Roma - Un testo, quello uscito dal consiglio dei ministri, rinnegato. Poi qualche modifica alla Camera da vendere alle categorie più colpite (lavoratori e aziende) come male minore rispetto alla temuta stangata per l'economia reale del Paese. Che però resta. Il decreto dignità, ieri al giro di boa parlamentare con il voto della Camera dei deputati, ha una forte impronta di sinistra. Tutto sommato prevedibile se il termine di paragone è la linea del M5S. Un po' meno per la Lega, visto che colpisce le imprese e comprende una serie di misure indigeribili anche per una destra moderata.
Il capitolo lavoro è lontanissimo da una visione liberale dell'economia. Si basa su un presupposto tipico della vecchia sinistra italiana, la certezza che il mercato del lavoro si possa manipolare grazie alla legge. La storia italiana, anche recente, insegna che a ogni stretta per via legislativa si ottengono effetti diversi se non opposti a quelli desiderati ed è probabile che succeda lo stesso per la stretta sulle assunzioni a tempo indeterminato fortemente voluta dal vicepremier Luigi di Maio.
Per i nuovi contratti resta la disciplina che secondo i pentastellati darà dignità al lavoro. In sostanza, le imprese dovranno inserire una causale dopo 12 di contratto (pena la trasformazione in rapporti di lavoro a tempo indeterminato). Poi il limite dei rinnovi (quattro) e di tempo (24 mesi). Cambia poco la conferma degli incentivi alle assunzioni volute dal governo Gentiloni o il periodo di transizione introdotto nel passaggio parlamentare. Ieri Di Maio lo ha presentato come un miglioramento del testo, ma sembra molto un volere rinviare gli effetti negativi del decreto. I giuslavoristi concordano nel prevedere un aumento delle forme di lavoro più atipiche e del lavoro sommerso tra i possibili effetti della nuova legge, insieme a un aumento dei costi per le aziende, visto che c'è un aumento dei contributi per i contratti a termine rinnovati.

◆ **Dati forniti**
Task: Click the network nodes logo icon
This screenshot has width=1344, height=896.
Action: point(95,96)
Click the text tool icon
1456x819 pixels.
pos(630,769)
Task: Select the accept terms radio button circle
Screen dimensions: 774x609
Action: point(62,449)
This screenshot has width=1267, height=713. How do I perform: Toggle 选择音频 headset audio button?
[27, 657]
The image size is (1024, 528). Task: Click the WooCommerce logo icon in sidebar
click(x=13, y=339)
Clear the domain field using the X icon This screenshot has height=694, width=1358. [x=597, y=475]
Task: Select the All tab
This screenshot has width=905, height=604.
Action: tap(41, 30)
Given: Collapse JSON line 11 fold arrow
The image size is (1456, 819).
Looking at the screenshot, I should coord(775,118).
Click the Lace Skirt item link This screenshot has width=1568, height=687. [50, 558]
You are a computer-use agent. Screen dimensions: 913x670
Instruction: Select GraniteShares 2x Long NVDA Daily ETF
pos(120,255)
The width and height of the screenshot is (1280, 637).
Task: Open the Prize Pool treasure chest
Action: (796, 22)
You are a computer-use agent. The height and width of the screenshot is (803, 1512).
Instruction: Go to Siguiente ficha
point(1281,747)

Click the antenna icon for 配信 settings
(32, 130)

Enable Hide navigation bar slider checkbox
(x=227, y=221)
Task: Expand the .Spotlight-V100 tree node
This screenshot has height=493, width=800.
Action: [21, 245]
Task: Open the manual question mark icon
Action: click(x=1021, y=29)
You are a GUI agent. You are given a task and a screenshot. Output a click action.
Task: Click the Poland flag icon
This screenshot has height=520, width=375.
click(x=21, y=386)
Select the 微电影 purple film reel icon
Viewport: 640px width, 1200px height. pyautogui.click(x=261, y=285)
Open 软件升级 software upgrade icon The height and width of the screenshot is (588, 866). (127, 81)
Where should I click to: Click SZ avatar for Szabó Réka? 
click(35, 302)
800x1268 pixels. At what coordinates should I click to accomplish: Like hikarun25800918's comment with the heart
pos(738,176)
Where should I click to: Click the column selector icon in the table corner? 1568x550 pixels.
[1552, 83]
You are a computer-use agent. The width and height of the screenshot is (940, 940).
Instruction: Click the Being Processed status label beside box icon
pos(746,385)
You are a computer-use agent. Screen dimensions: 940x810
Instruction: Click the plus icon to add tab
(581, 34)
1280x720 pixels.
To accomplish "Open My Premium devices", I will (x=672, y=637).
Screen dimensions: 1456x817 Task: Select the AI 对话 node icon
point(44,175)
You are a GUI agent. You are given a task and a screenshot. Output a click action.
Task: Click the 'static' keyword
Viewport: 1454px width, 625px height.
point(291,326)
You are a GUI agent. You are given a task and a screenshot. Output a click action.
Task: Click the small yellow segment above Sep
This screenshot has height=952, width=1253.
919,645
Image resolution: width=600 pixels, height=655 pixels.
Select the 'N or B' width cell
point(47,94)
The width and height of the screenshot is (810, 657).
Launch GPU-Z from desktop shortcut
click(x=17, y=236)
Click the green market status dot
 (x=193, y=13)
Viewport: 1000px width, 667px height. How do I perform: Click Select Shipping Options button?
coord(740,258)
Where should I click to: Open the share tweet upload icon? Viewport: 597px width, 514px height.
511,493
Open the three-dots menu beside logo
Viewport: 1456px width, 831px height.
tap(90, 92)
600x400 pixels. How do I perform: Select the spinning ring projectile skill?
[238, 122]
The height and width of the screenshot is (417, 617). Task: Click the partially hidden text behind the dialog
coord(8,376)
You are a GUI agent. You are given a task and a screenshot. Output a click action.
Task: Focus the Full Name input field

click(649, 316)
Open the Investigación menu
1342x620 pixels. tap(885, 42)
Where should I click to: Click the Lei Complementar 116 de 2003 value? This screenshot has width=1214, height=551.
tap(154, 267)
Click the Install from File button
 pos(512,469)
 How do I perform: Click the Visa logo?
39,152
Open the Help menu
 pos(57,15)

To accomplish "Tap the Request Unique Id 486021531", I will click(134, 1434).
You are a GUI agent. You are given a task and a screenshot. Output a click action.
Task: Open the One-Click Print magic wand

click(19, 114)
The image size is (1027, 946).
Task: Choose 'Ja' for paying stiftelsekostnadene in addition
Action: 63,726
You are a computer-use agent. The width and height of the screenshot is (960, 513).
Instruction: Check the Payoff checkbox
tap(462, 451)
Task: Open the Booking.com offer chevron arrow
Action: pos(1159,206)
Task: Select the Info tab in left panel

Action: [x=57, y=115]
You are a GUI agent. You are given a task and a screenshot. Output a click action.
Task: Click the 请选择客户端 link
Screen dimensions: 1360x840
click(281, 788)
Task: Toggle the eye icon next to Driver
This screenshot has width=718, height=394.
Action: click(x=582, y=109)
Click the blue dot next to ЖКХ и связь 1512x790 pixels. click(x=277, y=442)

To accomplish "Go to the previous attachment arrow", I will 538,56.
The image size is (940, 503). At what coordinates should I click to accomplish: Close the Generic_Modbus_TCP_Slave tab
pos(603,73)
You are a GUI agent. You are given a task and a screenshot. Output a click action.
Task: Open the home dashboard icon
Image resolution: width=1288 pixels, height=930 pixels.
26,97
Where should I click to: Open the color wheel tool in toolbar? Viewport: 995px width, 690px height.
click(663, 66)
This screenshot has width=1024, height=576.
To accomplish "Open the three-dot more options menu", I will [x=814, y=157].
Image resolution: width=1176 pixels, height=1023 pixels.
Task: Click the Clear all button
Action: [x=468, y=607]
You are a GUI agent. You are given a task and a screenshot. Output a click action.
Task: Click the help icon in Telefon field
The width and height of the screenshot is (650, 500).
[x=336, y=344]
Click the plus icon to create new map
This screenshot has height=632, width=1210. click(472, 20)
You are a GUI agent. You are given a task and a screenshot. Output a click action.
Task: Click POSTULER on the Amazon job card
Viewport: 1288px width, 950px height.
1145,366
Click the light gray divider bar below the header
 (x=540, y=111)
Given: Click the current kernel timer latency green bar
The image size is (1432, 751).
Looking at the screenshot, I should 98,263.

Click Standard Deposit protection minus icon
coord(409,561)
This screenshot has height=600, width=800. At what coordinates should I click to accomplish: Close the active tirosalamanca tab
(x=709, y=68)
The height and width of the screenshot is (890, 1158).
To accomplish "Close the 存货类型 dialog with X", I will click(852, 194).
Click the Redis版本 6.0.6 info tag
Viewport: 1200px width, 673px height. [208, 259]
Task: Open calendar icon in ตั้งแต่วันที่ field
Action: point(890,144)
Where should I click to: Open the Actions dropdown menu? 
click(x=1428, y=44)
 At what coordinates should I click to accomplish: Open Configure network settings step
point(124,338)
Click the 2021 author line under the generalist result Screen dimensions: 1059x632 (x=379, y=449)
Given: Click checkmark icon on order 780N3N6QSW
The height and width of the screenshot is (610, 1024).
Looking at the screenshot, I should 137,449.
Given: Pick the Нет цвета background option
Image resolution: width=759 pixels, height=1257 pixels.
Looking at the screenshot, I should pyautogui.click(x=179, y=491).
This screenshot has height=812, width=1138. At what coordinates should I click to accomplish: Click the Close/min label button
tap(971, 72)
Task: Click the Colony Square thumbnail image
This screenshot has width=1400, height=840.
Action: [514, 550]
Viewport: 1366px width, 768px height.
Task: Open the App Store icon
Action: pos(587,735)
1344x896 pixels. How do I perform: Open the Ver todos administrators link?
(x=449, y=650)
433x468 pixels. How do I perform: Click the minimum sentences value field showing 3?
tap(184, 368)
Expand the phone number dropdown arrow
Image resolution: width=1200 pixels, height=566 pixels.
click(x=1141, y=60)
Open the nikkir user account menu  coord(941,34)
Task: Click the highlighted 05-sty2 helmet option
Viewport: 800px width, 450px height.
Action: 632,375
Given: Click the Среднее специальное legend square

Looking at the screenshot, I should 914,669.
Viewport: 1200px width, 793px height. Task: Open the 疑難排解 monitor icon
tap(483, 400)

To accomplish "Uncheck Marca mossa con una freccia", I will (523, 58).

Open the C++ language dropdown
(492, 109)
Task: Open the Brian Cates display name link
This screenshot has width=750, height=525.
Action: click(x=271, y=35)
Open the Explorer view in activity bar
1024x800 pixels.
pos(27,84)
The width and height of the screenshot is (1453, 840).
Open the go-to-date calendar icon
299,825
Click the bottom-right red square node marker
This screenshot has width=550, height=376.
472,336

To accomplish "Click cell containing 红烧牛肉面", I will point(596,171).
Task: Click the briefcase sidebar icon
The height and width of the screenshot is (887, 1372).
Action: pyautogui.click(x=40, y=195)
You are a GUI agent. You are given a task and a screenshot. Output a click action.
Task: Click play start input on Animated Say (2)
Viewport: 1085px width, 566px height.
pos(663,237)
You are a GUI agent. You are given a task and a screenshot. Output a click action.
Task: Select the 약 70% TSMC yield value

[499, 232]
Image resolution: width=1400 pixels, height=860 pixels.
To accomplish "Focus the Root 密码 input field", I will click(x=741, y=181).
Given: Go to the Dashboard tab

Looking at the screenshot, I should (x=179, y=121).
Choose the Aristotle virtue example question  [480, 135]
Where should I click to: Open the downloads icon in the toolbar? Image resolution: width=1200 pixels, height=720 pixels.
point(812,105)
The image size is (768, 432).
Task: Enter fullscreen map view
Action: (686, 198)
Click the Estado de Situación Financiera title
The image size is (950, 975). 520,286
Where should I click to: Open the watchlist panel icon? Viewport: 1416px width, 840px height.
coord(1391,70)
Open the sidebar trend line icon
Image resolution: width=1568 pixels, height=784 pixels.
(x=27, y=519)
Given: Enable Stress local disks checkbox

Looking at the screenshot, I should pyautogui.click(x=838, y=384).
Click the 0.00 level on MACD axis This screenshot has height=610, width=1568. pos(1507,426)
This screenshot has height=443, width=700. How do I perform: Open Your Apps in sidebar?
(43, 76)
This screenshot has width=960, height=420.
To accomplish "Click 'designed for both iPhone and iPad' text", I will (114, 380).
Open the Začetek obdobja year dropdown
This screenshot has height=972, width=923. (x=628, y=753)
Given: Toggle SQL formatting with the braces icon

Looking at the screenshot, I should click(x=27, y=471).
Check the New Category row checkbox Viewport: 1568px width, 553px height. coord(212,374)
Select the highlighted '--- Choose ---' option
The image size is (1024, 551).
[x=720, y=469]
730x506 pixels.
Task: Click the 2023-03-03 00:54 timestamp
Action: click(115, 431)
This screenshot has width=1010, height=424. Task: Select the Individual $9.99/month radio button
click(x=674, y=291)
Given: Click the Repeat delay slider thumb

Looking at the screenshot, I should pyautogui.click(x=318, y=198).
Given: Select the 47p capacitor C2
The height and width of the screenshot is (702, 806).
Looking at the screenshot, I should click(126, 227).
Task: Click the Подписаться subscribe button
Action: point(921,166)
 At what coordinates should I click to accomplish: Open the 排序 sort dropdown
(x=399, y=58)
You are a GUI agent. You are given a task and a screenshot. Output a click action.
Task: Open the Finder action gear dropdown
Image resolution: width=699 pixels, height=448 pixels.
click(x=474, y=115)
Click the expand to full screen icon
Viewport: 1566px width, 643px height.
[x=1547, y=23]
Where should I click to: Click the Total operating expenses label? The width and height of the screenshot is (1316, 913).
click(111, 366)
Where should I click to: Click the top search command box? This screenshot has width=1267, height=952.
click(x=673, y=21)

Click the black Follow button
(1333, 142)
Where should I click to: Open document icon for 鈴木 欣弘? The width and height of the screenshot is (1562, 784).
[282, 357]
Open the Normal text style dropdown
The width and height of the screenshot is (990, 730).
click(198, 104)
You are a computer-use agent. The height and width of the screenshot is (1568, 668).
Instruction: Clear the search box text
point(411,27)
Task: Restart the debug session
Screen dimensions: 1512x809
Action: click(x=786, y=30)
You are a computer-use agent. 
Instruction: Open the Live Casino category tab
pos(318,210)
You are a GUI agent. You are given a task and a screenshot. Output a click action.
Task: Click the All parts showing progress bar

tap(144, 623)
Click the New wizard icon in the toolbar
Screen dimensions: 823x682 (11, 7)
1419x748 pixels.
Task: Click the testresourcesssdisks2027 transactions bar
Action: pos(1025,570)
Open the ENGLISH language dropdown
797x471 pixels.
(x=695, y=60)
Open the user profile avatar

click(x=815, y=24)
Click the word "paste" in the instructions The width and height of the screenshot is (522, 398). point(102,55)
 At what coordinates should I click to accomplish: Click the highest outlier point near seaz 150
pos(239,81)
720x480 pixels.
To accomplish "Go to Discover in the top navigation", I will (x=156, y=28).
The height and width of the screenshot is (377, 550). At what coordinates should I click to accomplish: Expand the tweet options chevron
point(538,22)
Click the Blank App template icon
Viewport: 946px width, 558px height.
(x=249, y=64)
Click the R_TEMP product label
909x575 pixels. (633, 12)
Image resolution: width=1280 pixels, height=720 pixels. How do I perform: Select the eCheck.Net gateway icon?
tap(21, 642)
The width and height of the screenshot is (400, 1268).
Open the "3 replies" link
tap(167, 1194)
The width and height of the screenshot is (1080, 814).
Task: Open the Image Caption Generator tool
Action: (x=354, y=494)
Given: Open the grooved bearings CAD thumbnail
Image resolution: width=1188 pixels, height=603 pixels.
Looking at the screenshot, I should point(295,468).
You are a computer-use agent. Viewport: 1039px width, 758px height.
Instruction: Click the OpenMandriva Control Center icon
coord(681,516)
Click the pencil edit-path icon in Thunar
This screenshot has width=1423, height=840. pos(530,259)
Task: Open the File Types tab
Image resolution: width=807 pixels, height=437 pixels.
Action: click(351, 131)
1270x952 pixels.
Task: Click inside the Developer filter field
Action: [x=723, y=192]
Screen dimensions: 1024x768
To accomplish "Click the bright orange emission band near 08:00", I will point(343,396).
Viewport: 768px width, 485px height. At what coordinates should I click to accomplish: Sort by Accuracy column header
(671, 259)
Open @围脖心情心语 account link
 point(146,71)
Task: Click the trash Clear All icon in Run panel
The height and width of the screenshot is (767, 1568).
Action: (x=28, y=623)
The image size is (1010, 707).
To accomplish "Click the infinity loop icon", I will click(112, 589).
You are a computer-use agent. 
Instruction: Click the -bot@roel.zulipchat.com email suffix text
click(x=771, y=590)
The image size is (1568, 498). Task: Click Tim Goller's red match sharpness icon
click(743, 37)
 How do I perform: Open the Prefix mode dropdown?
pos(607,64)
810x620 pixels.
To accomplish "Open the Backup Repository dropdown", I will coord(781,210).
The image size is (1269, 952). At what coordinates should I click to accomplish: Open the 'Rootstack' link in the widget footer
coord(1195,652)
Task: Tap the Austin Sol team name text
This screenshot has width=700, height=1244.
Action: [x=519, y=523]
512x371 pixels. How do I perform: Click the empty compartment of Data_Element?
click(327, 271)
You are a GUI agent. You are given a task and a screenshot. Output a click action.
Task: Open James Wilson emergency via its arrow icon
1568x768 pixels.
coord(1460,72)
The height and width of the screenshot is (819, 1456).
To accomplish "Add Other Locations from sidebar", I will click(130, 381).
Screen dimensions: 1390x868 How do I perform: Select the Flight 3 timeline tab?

◆ **Consegna 1**
Traduca in inglese la seguente frase tratta dall'articolo sul decreto dignità: "Il capitolo lavoro è lontanissimo da una visione liberale dell'economia."
◆ **Consegna 2**
Trascriva dall'articolo sul decreto dignità il passo che comincia con "Il capitolo lavoro" e prosegue fino a "Luigi di Maio.".

◆ **Risultato corretto 1**
The labor section is very far from a liberal view of the economy.

◆ **Risultato corretto 2**
Il capitolo lavoro è lontanissimo da una visione liberale dell'economia. Si basa su un presupposto tipico della vecchia sinistra italiana, la certezza che il mercato del lavoro si possa manipolare grazie alla legge. La storia italiana, anche recente, insegna che a ogni stretta per via legislativa si ottengono effetti diversi se non opposti a quelli desiderati ed è probabile che succeda lo stesso per la stretta sulle assunzioni a tempo indeterminato fortemente voluta dal vicepremier Luigi di Maio.